Liputan6.com, Jakarta Mantan Direktur Utama PT PLN Sofyan Basir resmi meninggalkan rumah tahanan KPK, di belakang Gedung Merah Putih Kuningan Jakarta, Senin (4/11/2019).

Majelis hakim Pengadilan Tindak Pidana Korupsi (Tipikor) Jakarta memvonis bebas Sofyan Basir karena dinyatakan tidak terbukti bersalah dalam kasus suap proyek PLTU Riau-1.

Pantauan di lapangan, Sofyan Basir keluar dari rutan pada pukul 17.55 WIB. Ia mengenakan kemeja biru garis dipadu celana bahan hitam. Keluarga, penasihat hukum, kerabat serta sahabat-sahabat menyambut kebebasan Sofyan Basir di depan pagar.

Sofyan dengan wajah yang semringah menyalami satu persatu tamu yang menunggu sejak tadi. Sofyan juga beberapa kali melambaikan tangan ke arah kamera awak media.
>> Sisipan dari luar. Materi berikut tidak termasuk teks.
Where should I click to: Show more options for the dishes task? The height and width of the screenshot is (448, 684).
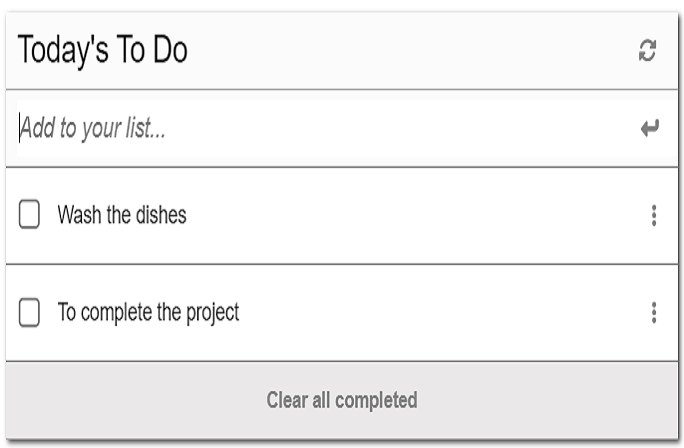(653, 215)
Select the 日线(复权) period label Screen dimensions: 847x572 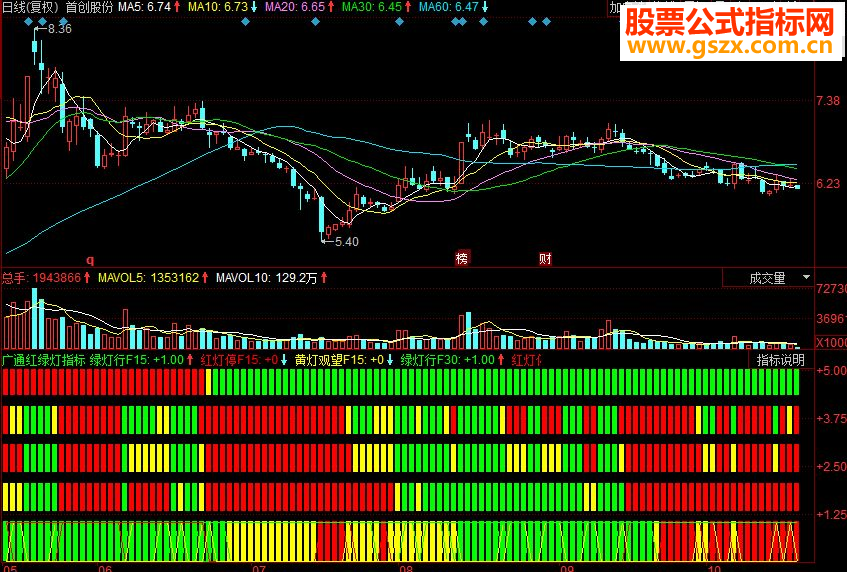coord(31,7)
Usai keluar dari pagar, Sofyan tak henti-hetinya menyampaikan ucapan syukur.

"Terimakasih ya, Alhamdulilah semuanya sudah selesai," kata Sofyan Basir.

Dia mengaku saat ini akan menghabiskan hari-hari bersama keluarga. "Saya mau istirahat di rumah," ucap dia.

Sofyan pun langsung meninggalkan Rutan KPK. Ia menumpangi mobil Alphard hitam. Dia duduk di bagian belakang.

Vonis bebas tersebut sesuai dengan harapan Sofyan. Sesaat sebelum menghadapi sidang putusan, mantan Dirut BRI itu berharap divonis bebas.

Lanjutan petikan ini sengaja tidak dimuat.